I have known my husband for over 18 years. We’ve been married for 10 of those years and parents together for almost 5 years. There have been numerous times over the years where we would argue about both petty things and some bigger issues. However, the only subjects that seem to matter the most (translation: really get under my skin) have been surrounding our life as parents.
The main cause for contention? He is constantly undoing my parenting lessons! Well, okay. Maybe it’s just that he puts higher values on other things than I do. But whatever the reason, I feel as if he doesn’t reinforce the things I try to instill in my daughter.
For example, during the week, my little one is actually very good at picking up after herself. For any mother, you know, this is a huge win! Unfortunately, during the weekends, when my husband is home and I’m out teaching classes and running child-free errands, I often return to a house full of clutter; a sea of toys and crafts that have been taken out and not put away. While it is not done purposefully, my husband undoes my lessons by not saying anything at all. Does he not see the mess accumulating? Does he assume I will clean up after everyone? These are the thoughts that run through my head.

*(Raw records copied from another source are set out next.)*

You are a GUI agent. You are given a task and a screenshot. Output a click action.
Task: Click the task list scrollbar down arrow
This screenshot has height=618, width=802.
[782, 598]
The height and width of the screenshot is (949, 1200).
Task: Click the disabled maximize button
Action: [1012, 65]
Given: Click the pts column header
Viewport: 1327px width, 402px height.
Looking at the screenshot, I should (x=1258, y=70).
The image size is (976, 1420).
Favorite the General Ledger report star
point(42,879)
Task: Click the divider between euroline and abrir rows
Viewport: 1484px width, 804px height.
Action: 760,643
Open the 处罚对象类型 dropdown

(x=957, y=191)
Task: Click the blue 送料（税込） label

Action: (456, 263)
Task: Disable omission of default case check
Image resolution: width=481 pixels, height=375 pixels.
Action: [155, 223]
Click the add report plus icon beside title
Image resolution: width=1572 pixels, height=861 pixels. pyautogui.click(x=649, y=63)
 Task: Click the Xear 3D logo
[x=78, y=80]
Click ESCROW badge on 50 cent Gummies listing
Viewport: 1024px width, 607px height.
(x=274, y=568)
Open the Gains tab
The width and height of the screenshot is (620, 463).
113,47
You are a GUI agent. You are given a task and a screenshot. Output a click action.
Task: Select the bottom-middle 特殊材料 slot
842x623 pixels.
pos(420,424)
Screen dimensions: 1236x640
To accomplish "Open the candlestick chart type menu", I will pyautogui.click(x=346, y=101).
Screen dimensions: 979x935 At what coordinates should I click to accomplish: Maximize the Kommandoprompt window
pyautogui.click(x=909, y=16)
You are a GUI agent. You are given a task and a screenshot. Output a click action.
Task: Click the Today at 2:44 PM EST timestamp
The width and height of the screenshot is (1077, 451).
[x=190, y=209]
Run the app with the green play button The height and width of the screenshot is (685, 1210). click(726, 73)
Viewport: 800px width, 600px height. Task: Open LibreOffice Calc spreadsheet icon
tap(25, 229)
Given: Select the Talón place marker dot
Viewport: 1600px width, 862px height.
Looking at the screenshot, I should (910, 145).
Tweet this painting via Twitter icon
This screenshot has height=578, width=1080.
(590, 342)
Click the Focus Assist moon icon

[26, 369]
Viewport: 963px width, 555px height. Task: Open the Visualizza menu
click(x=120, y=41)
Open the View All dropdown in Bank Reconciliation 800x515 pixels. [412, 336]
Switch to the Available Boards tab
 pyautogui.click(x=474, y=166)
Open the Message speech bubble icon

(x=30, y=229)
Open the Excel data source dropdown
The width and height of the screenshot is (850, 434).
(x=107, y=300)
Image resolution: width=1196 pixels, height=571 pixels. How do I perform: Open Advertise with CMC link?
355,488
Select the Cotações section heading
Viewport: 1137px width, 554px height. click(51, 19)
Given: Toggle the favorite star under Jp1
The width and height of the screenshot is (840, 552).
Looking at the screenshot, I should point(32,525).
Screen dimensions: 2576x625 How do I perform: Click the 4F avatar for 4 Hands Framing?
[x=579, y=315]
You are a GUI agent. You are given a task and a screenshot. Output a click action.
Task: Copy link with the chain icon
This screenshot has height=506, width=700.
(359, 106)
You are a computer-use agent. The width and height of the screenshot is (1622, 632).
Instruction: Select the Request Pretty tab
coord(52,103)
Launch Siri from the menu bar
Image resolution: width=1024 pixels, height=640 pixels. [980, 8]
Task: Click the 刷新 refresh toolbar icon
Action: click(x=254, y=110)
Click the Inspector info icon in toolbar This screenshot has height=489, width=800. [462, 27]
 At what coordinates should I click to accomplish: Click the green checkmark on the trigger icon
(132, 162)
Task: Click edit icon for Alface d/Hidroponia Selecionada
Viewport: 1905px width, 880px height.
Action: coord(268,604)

Finally, after a few instances of feeling this way and bottling it up (then lashing out at some unrelated thing), I decided to calmly discuss this with him. I explained how I felt he didn’t care or value the way I handled situations during the week. How it actually felt disrespectful. He explained that his time with our daughter is often limited and he just forgets those things as he’s just trying to pack everything she wants to do into a short time. It was a good conversation where we both understood where the other was coming from.
At the end of the day, I just really want 2 things. I want my daughter to feel like we are a united front. Kids can sense when parents are at odds and that can affect them in numerous ways. Secondly, I want both my husband and I to have an active voice in parenting. We are very different people, with very different family backgrounds. It is inevitable that we will disagree on things and place varying values on issues. The key I found is to discuss versus placing blame. It’s definitely easier said than done, but when I look at my daughter I know it’s important to try my best. Some issues may not be so easy to relate to each other. Sometimes, someone will need to back down and let it slide. Just like marriage itself, it’s a compromise and no one has the right answer.
So as the weekend came to a close, I looked around my house and saw the toy picnic basket who’s contents are strewn across the kitchen table. Instead of letting it bother me so much, I let the sound of my daughter and husband chatting while putting a puzzle together in the other room drown out the negative thoughts in my head.
There will always be things to clean and put away. But there won’t always be a lazy, rainy Sunday when my little one will want to sit in the family room and work on her Moana puzzle with dear ole dad.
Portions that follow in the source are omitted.